Top of RECORDED INFORMATION

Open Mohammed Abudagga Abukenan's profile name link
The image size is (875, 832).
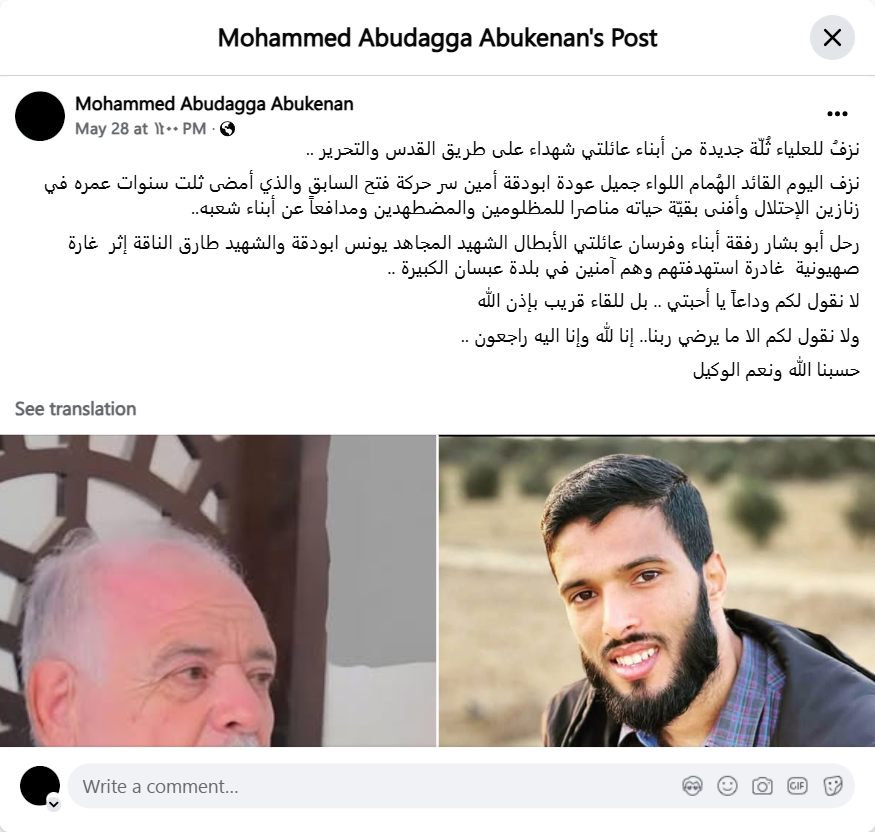pyautogui.click(x=214, y=104)
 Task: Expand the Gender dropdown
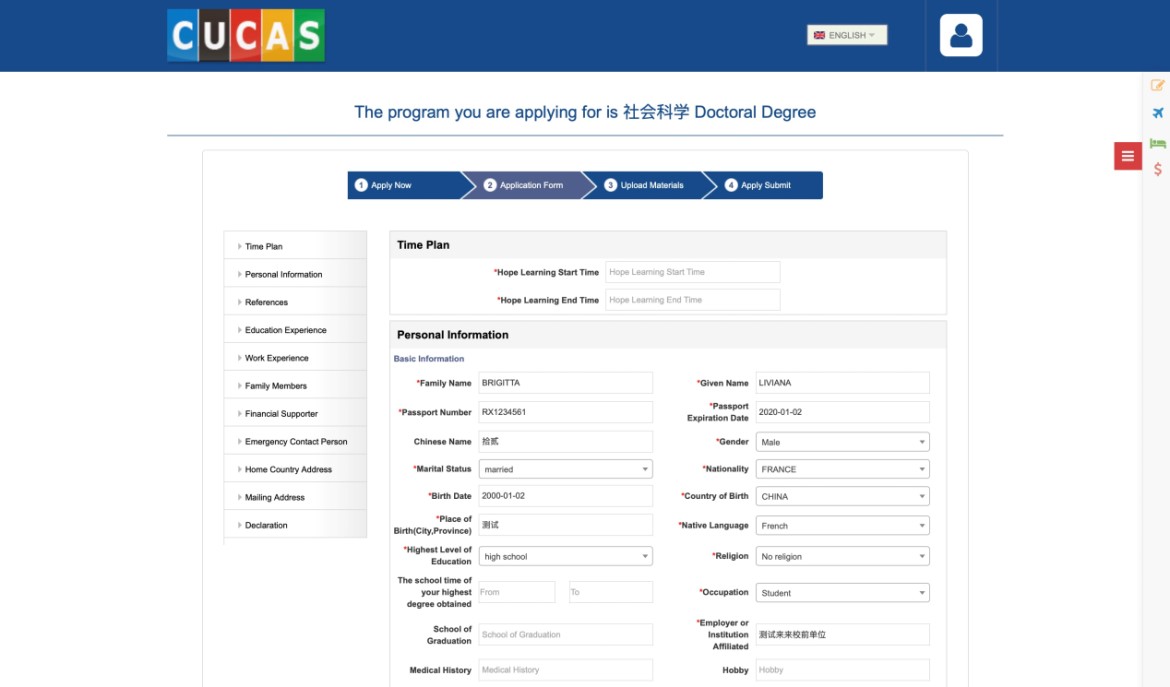842,442
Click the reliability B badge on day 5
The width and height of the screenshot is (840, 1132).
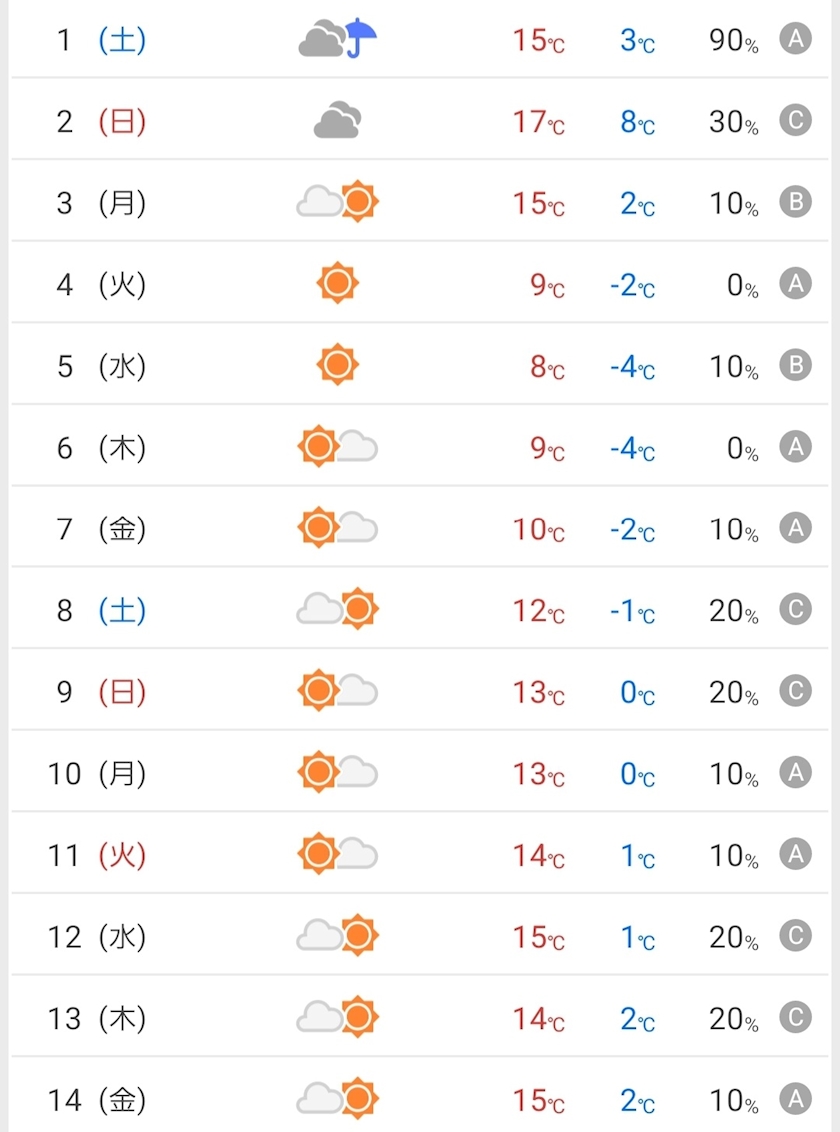coord(795,366)
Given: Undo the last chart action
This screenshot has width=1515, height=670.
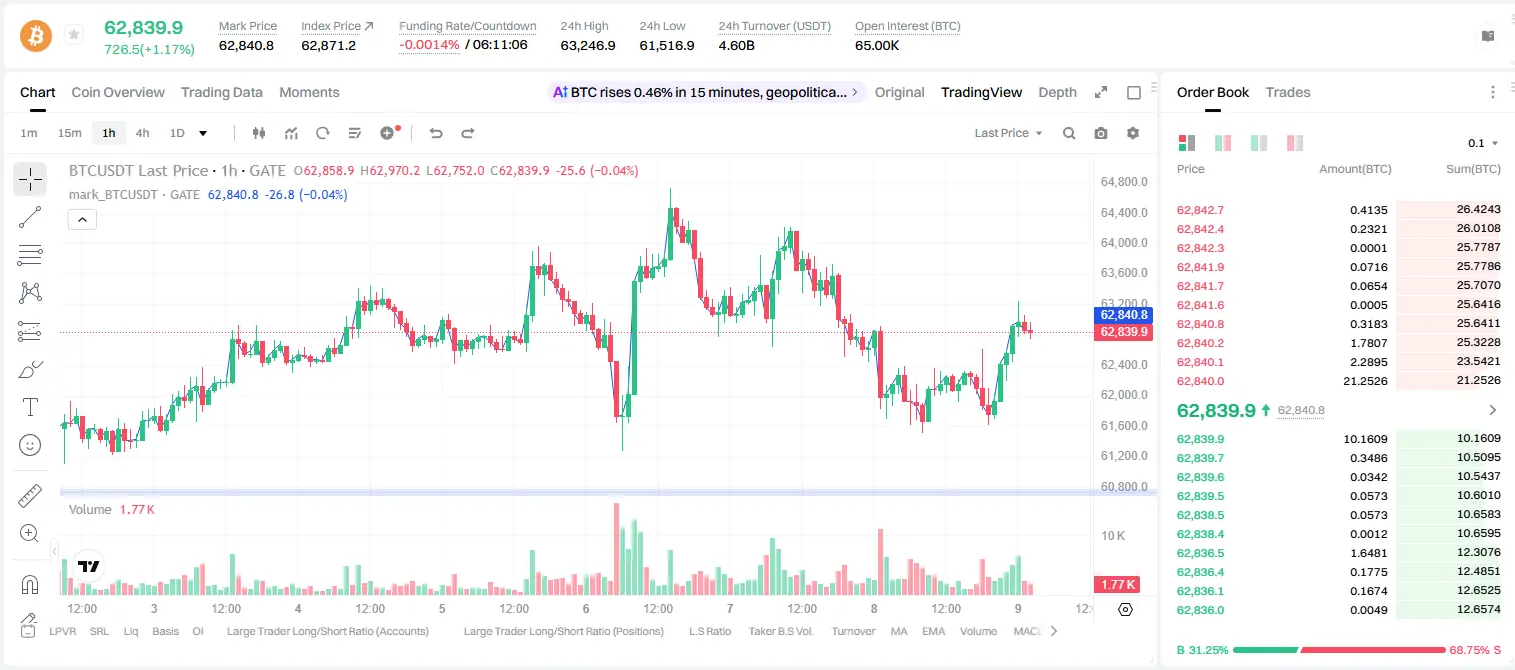Looking at the screenshot, I should pos(436,133).
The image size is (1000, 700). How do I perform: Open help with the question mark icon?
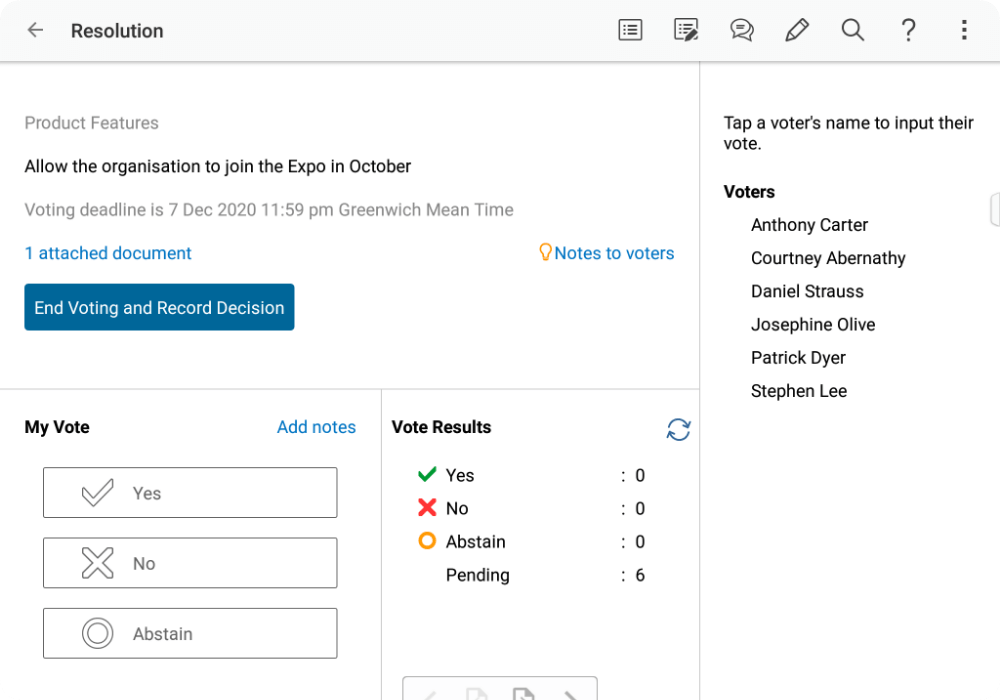tap(908, 30)
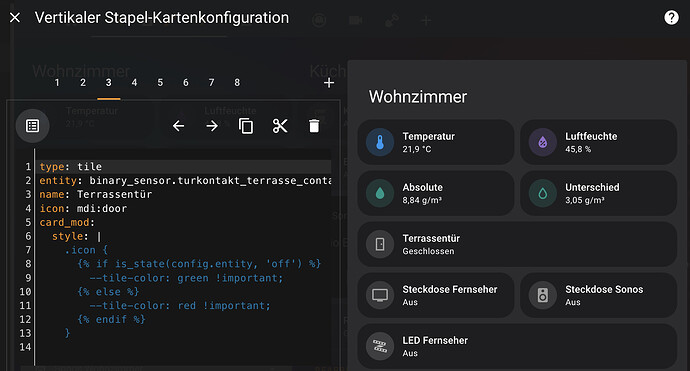690x371 pixels.
Task: Toggle the Steckdose Fernseher tile icon
Action: (380, 295)
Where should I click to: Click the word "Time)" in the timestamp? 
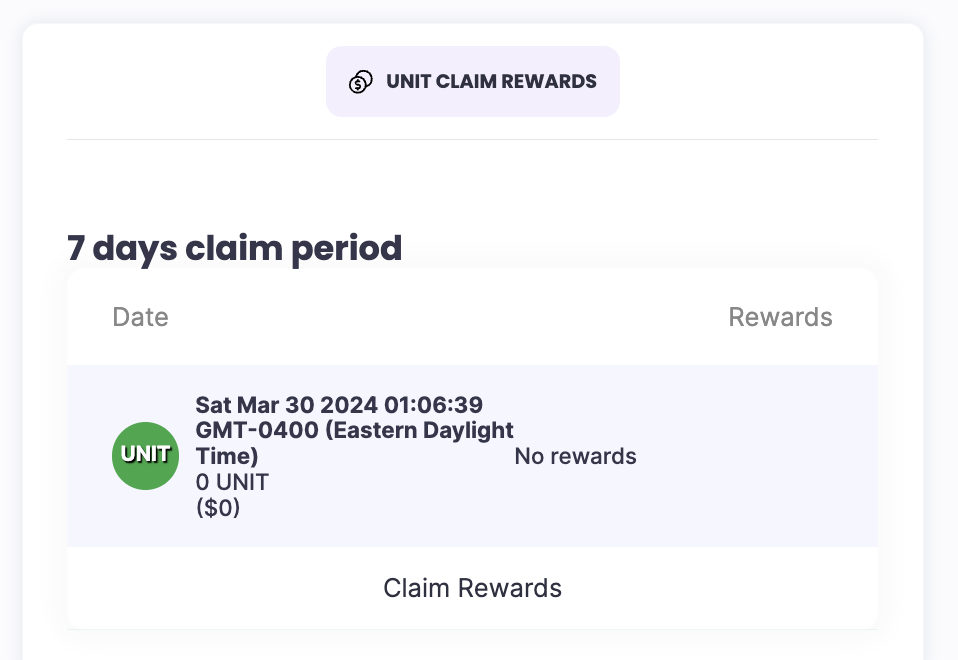coord(227,457)
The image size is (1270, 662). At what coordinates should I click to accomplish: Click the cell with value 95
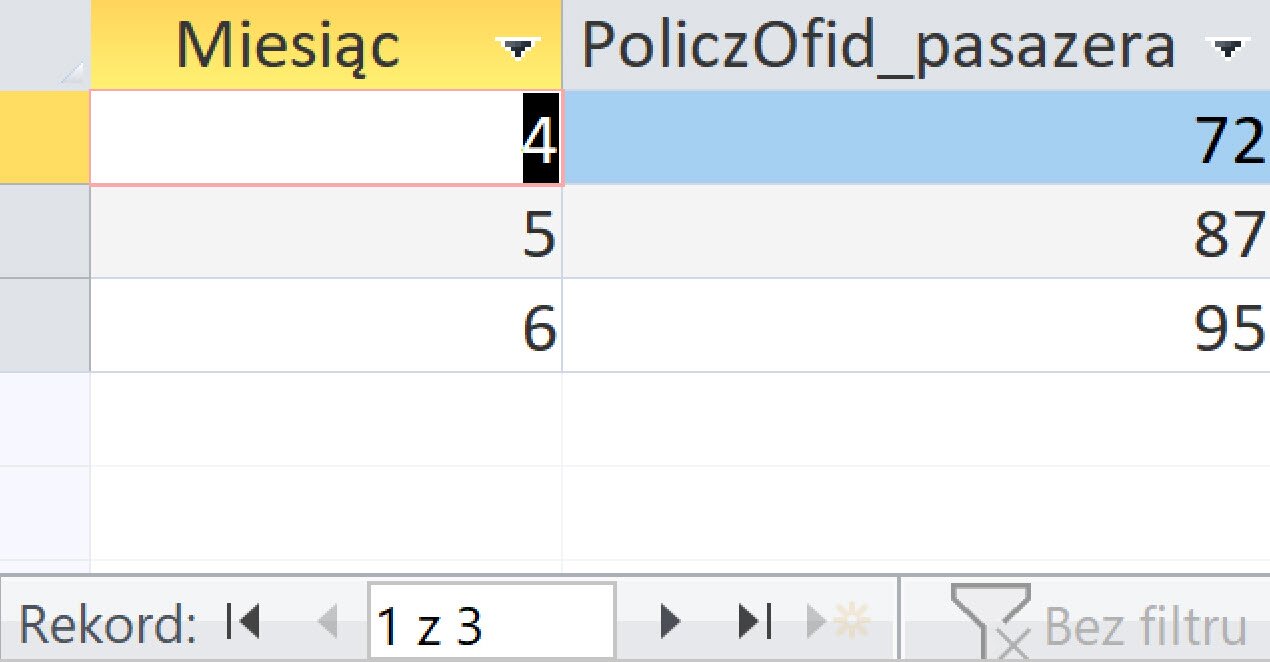pyautogui.click(x=915, y=325)
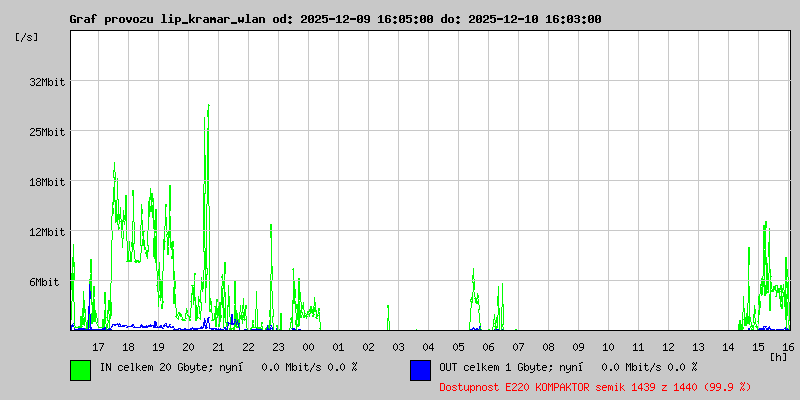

Bottom of RECORDED INFORMATION

YOUR ASSIGNMENT: Write out, exactly and only, the lines from the one containing "Where should I" through the last line of the material above. Pictures do not go in the copy.

WRITTEN SOLUTION:
Where should I click to: Click the word "Time)" in the timestamp? 
coord(227,457)
The image size is (1270, 662). At what coordinates should I click to accomplish: Click the cell with value 95
pyautogui.click(x=915, y=325)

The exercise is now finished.